Alla “Romanina”, un quartiere della periferia est della capitale, le recenti inchieste hanno portato alla luce gli scandali riguardanti l’occupazione divenuta illecita di alcune abitazioni sfarzose e ben tenute. Sono quelle del clan “Casamonica” che, ormai da qualche anno, oppone resistenza, non lasciando le proprie dimore nemmeno in seguito alle sentenze giuridiche di requisizione.
Scabrose le dinamiche degli eventi, a noi pervenute grazie ad una fonte anonima: secondo la legge italiana, infatti, questi immobili sono stati dichiarati ufficialmente “beni confiscati” e quindi sotto la completa tutela della giurisdizione statale.
Per l’articolo 21 della legge 159, dunque, il controllo delle ville non l’ha la famiglia che, invece, ne sta ancora beneficiando.

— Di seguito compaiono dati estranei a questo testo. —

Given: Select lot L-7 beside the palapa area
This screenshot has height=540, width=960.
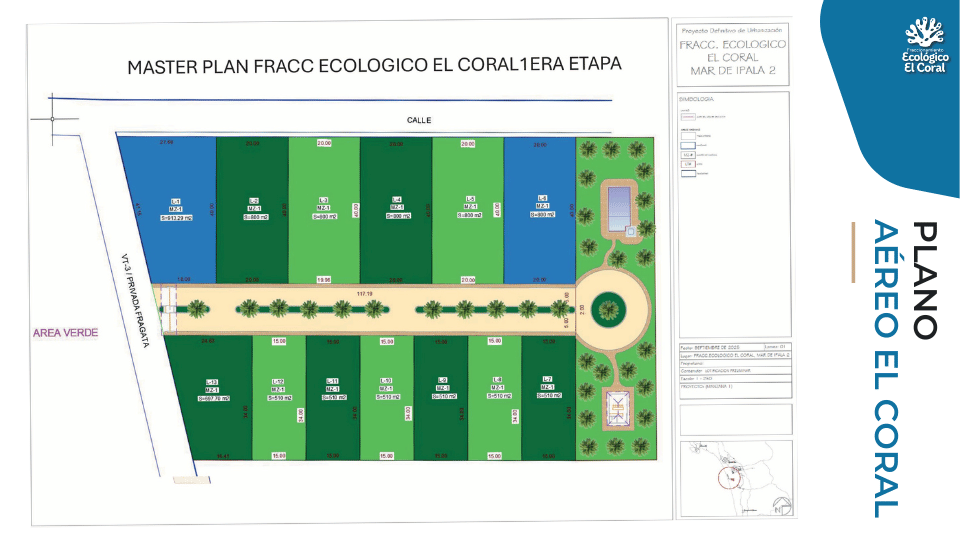Looking at the screenshot, I should coord(549,398).
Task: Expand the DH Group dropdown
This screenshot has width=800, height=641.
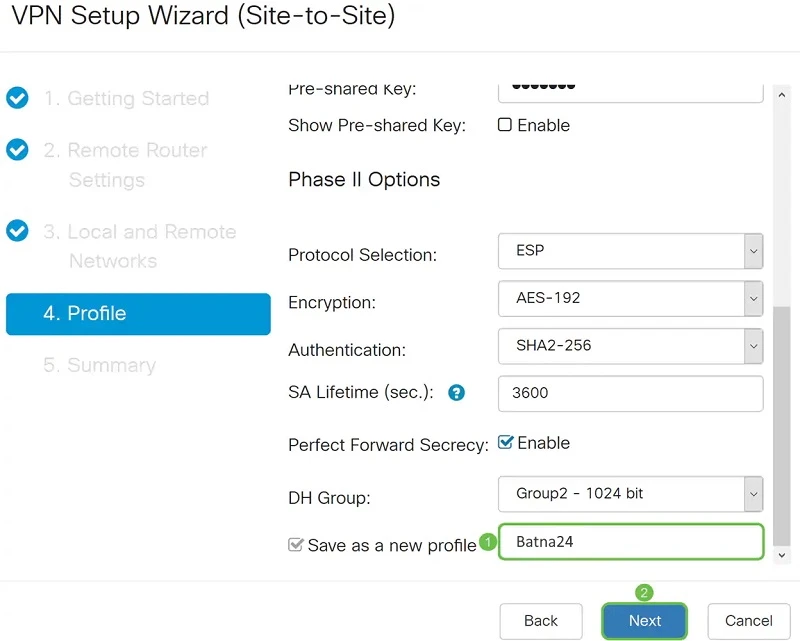Action: point(630,493)
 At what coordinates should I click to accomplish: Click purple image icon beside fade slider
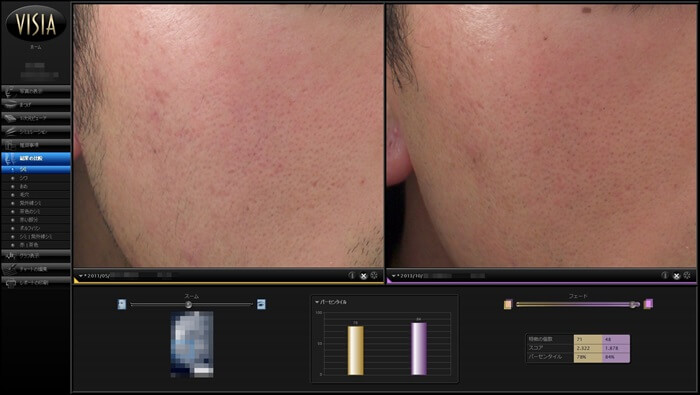[x=649, y=304]
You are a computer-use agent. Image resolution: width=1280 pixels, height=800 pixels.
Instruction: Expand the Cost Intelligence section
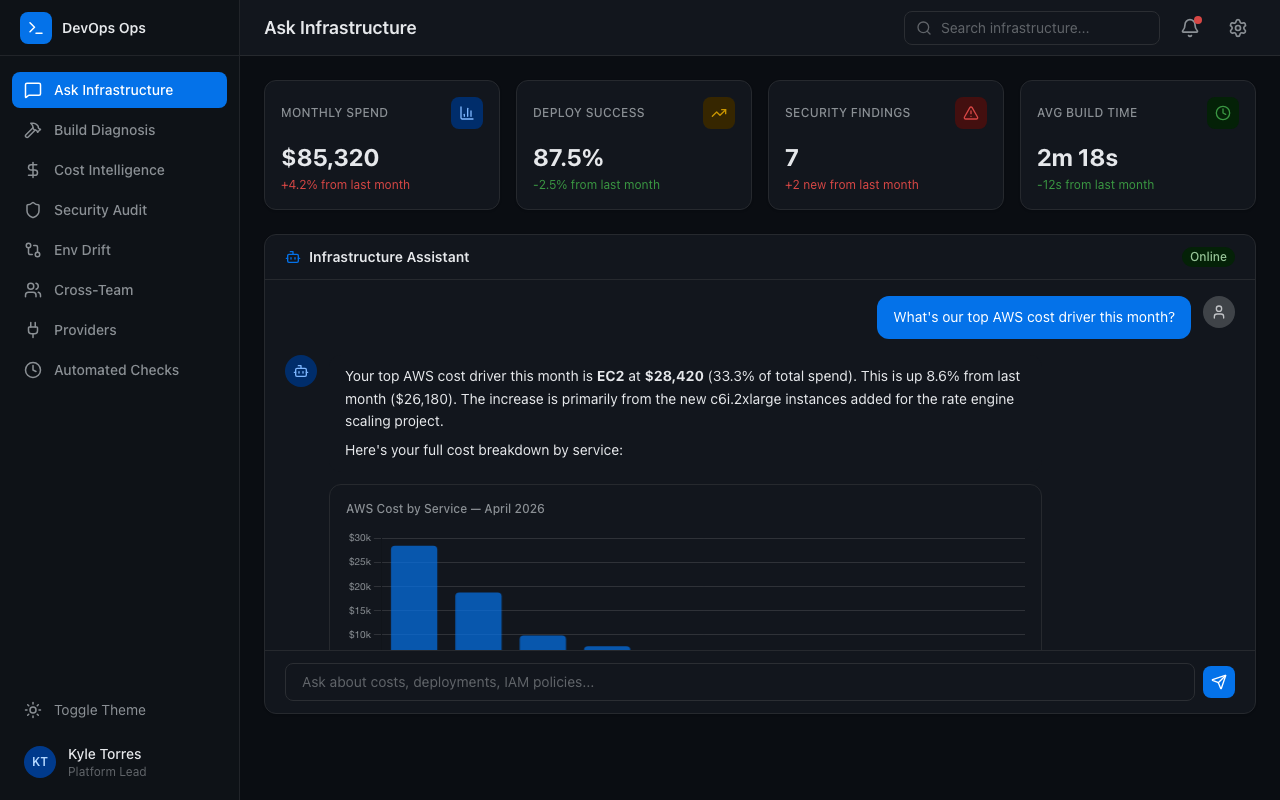(109, 170)
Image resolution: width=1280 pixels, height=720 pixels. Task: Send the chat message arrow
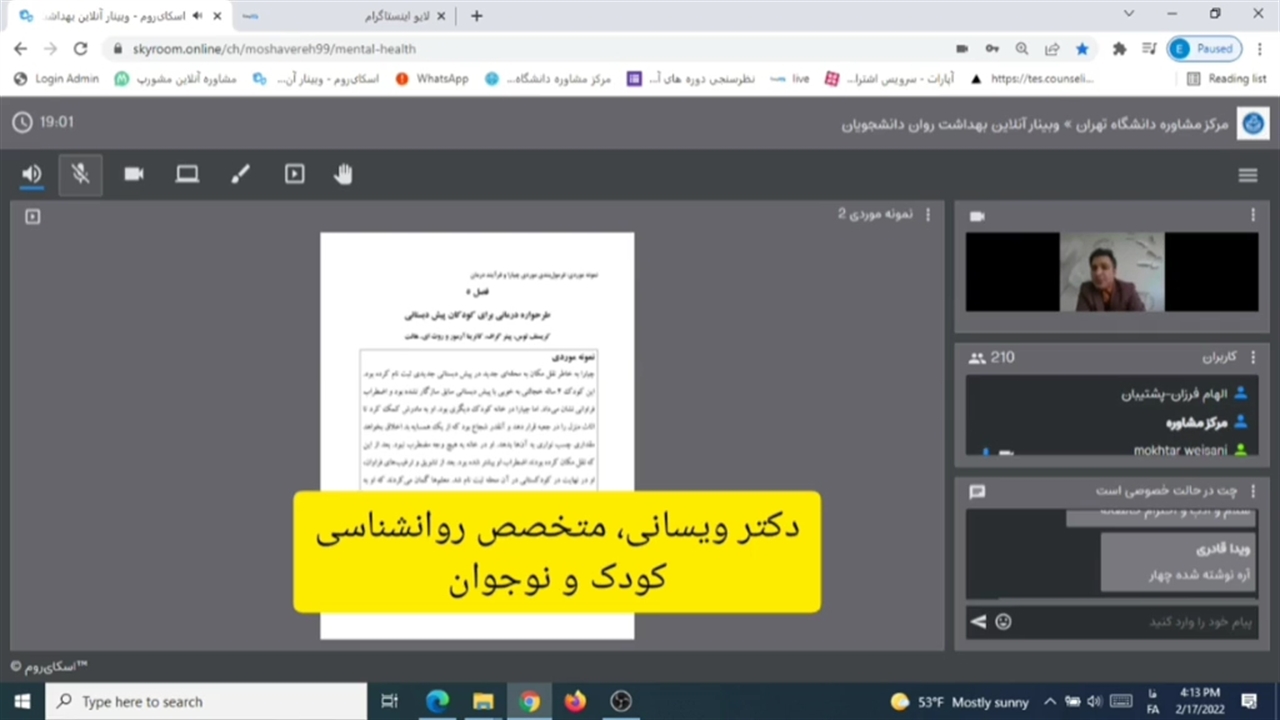[978, 622]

I reporter, recatisi nei luoghi sopra citati, dopo aver indagato ed aver controllato le condizioni abitative, hanno stabilito la totale non curanza dei membri del clan che occupano,ancora oggi in modo abusivo, quei terreni. Non solo: in alcuni di essi si stanno anche compiendo dei lavori di ammodernamento. Lo scandalo sorge, ulteriormente, proprio in queste circostanze: a dover sostenere la spesa, secondo l’attendibile fonte, sarebbe lo Stato, e non la famiglia che ne usufruisce illecitamente.
Il centro di controllo del paese è, dunque, accusato di vertere in uno “stato latente”, di continua inefficacia.
Se la colpa, in un primo momento, può essere attribuita al giudice, che pronuncia la sentenza di sequestro, successivamente, questa passa alle forze di polizia/carabinieri che non sono in grado di far rispettare la decisione. Sebbene i tempi da far seguire non siano ben stabiliti dalla legge, non è comunque razionalmente possibile che nessun organo intervenga per appropriarsi di quei luoghi.
Lo Stato e i Casamonica
Il clan dei Casamonica è uno dei più potenti in Italia ed annovera tra le sue file numerosi membri di famiglie tra loro imparentate. Nota come organizzazione criminale fin dagli anni ’70, essa ha come base territoriale quella dei Castelli Romani, nel Lazio.
Numerose sono le loro ingerenze e molteplici i loro campi d’azione: dall’edilizia al settore immobiliare, dal traffico di stupefacenti alla gestione di ristorazioni e stabilimenti balneari.
Già nel 2015 aveva fatto discutere lo svolgimento del funerale del “capo-clan” che, secondo il decoro tradizionale, era stato compiuto con troppo sfarzo ed era stato celebrato in pompa magna.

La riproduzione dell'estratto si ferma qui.